In vivo transfer of engineered macrophages into the glomerulus: endogenous TGF-beta-mediated defense against macrophage-induced glomerular cell activation.

Communication between resident glomerular cells and infiltrating macrophages plays a crucial role in the pathogenesis of glomerular disease. Using matrix metalloproteinase-9 (MMP-9) as an indicator molecule, we examined the interaction between mesangial cells and macrophages. Mesangial cells cocultured with activated macrophages or exposed to macrophage-conditioned media produced abundant MMP-9. We identified the stimulator secreted by macrophages as IL-1 because mesangial cells overexpressing IL-1 receptor antagonist protein showed a blunted expression of MMP-9 in response to the macrophage-conditioned medium. In contrast, culture supernatants of mesangial cells inhibited MMP-9 production by macrophages in a dose-dependent fashion.
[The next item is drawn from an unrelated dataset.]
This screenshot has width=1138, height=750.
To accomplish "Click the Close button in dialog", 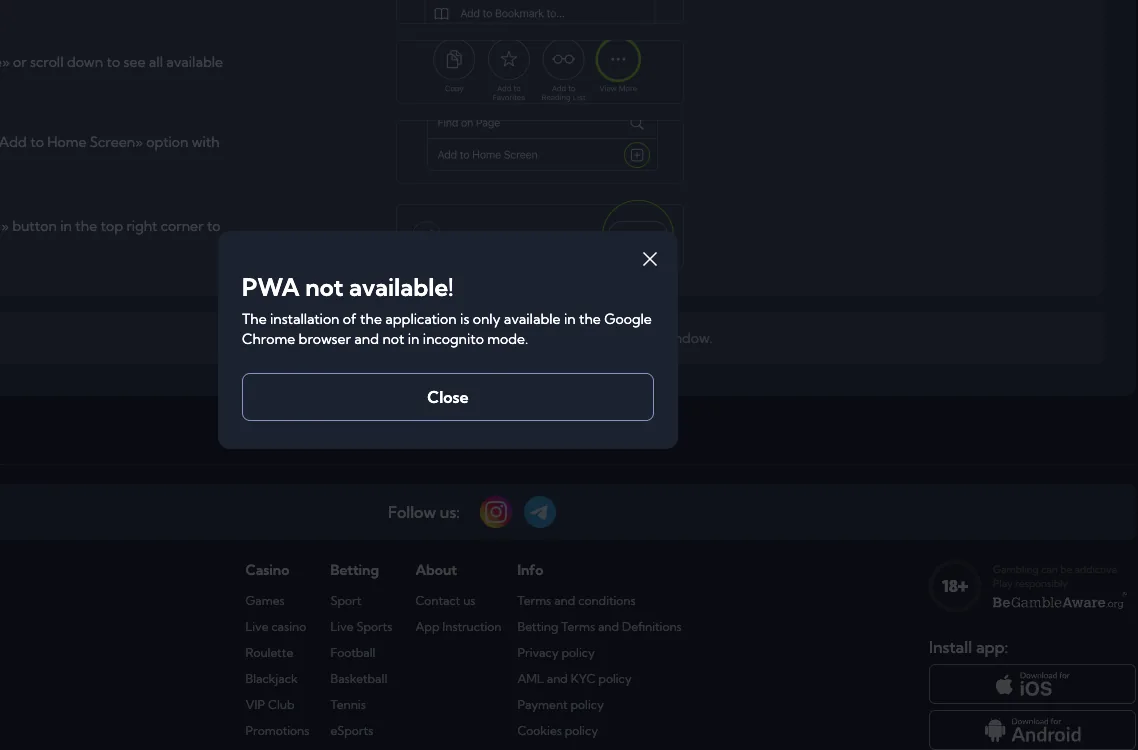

This inhibitor was identified to be TGF-beta1, since neutralization of TGF-beta1 abrogated the inhibitory effect of the mesangial cell-conditioned medium. To investigate whether activated macrophages induce glomerular MMP-9 expression, and if so, how endogenous TGF-beta1 modulates the induction, stimulated reporter macrophages were transferred into normal rat glomeruli or glomeruli in the regeneration phase of acute anti-Thy-1 glomerulonephritis. In the normal glomeruli, MMP-9 expression was up-regulated in resident cells after the transfer of activated macrophages. This induction was substantially repressed in the regenerating glomeruli that produced active TGF-beta1. These results point to potential mechanisms involved in glomerular control of MMP-9. Based upon the in vitro evidence, TGF-beta1 was identified as an endogenous "defender" that attenuates certain actions of infiltrating macrophages in the glomerulus.